In terms of numbers, the overall enhancements account for a $127 million budget boost for the California Officer of Emergency Services. Part of that includes $17.3 million for the earthquake early warning system and $50 million toward support grants for counties that deal with the PG&E blackouts.

Separate from OES, Cal Fire will be sekeing $85.7 million to improve its surge capacity and hire personnel before the fire season hits its peak. Newsom says they're looking to hire about 600 personnel.

RELATED: California just revealed a $54.3 billion deficit — signaling deep cuts ahead

Along with new hires, Newsom says to expect 26 new engines across the state, four new incident command centers, and 12 black hawk helicopters.

The enhancements come after a series of devastating wildfires that scorched the landscape of the state in recent years, notably with the Mendocino Complex Fire, Carr Fire, Kincade Fire, and deadly Camp Fire.

The overwhelming loss of human life in the Camp Fire spurred forward a prevention tool that put additional anxiety on Northern Californians, specifically the Public Safety Power Shutoffs that saw PG&E black out power in mass numbers in the last half of the year.

Newsom said state efforts have pushed a $5 billion investment in safety measures from investor owned utilities like PG&E and a wildfire advisory committee.

On Thursday, the California Public Utility Commission is also expected to put together a team of 106 people for a wildfire safety division that oversees the safety efforts of utilities like PG&E in the state. Eventually, the division will become its own entity. 

"It's a way of saying, 'we're in a place we've never been in the past, in terms of oversight and accountability and transparency with our investor owned utilities to help support these wildfire mitigation efforts,'” Newsom said.

On PG&E's end, they've begun hosting webinars for customers to share updated information about wildfire safety and their so-called Public Safety Power Shutoffs, which led to massive blackouts in 2019 that affected millions.

RELATED: PG&E blackouts during coronavirus pandemic could be 'a nightmare scenario'

A Wednesday webinar was originally supposed to happen in person, but, with the coronavirus pandemic, things moved to a digital format. The event covered information on how PG&E plans on improving the blackouts.

Specifically, the utility announced it is working to make these events smaller in scale and shorter in length.

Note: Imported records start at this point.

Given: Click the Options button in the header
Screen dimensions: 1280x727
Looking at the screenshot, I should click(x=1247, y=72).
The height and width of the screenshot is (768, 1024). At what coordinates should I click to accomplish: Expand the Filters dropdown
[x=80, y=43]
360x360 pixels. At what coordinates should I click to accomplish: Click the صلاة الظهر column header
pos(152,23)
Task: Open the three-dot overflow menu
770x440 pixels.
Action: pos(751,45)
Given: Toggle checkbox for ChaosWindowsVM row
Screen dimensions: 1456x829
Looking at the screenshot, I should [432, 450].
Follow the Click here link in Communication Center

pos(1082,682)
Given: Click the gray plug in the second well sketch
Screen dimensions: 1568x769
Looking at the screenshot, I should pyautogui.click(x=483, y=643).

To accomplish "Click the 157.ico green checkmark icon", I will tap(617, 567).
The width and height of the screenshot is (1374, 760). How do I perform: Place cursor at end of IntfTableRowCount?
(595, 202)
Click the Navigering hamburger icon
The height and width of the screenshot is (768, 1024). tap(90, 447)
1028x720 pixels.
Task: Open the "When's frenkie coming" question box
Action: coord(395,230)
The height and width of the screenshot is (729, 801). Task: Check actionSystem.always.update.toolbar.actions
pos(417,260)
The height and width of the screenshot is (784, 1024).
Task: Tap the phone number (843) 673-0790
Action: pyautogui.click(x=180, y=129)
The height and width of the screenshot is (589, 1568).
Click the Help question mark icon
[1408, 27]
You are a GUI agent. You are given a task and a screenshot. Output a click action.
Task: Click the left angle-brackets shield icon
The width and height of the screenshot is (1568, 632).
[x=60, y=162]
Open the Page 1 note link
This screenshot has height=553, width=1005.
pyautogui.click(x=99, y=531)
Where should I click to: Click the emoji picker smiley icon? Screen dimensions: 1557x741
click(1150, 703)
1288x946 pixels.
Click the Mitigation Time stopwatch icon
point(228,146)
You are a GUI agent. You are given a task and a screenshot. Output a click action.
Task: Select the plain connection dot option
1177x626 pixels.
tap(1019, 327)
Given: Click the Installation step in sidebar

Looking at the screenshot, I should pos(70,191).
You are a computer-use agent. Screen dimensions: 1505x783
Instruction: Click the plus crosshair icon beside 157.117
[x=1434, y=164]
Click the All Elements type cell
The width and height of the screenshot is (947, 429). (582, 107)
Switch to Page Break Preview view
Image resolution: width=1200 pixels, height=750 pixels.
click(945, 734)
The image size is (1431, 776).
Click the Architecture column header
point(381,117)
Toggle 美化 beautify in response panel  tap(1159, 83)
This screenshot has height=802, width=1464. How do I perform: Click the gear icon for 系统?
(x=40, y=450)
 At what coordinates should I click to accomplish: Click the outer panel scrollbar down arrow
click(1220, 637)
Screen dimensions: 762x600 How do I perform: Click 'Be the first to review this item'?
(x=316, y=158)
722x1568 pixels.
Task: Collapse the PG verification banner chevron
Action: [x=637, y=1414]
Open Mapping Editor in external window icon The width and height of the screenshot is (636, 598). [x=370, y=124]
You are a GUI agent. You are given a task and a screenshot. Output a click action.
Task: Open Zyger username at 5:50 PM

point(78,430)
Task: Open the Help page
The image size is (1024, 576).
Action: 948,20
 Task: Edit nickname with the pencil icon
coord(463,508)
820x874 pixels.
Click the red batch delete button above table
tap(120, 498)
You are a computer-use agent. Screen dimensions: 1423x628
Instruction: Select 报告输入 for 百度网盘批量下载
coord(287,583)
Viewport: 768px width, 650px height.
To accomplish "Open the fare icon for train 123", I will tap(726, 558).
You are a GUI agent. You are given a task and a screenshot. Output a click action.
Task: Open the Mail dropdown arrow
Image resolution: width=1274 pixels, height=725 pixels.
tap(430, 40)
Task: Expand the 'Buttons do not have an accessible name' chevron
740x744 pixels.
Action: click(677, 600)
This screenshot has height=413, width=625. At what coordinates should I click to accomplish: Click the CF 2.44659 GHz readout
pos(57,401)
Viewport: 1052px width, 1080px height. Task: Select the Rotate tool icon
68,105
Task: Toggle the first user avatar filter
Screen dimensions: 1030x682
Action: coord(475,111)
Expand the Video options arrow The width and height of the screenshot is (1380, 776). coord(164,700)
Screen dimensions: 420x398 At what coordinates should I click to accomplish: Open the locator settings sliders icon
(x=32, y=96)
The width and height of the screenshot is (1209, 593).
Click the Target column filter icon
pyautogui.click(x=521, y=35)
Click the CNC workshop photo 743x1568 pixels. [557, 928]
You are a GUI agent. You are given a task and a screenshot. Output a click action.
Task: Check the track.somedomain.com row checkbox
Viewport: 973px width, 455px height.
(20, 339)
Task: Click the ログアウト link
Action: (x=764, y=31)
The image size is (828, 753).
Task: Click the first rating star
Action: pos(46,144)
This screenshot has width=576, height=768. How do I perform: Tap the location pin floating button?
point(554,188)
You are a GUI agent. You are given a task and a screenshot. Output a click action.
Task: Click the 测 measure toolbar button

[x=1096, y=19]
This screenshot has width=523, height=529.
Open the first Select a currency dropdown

"As we all work to fight coronavirus, we also know wildfire season is around the corner," a PG&E spokesperson said. "PG&E's work to prevent wildfires and reduce the impact of PSPS events is essential for the safety of customers and communities and will continue as long as PG&E can perform it safely for both employees and customers."

California will be heading into the fire season balancing potentially devastating wildfires and anxiety-inducing power shutoffs all while keeping in mind the deadly coronavirus pandemic. 

Newsom encouraged people to take this virus seriously as both death tolls infections rise.

"This virus is not disappeared. It has not gone away," Newsom said. "As we transition in to fire season, we have to also be cognizant that as we increase our ranks in personnel that we keep our first responders healthy as a top priority."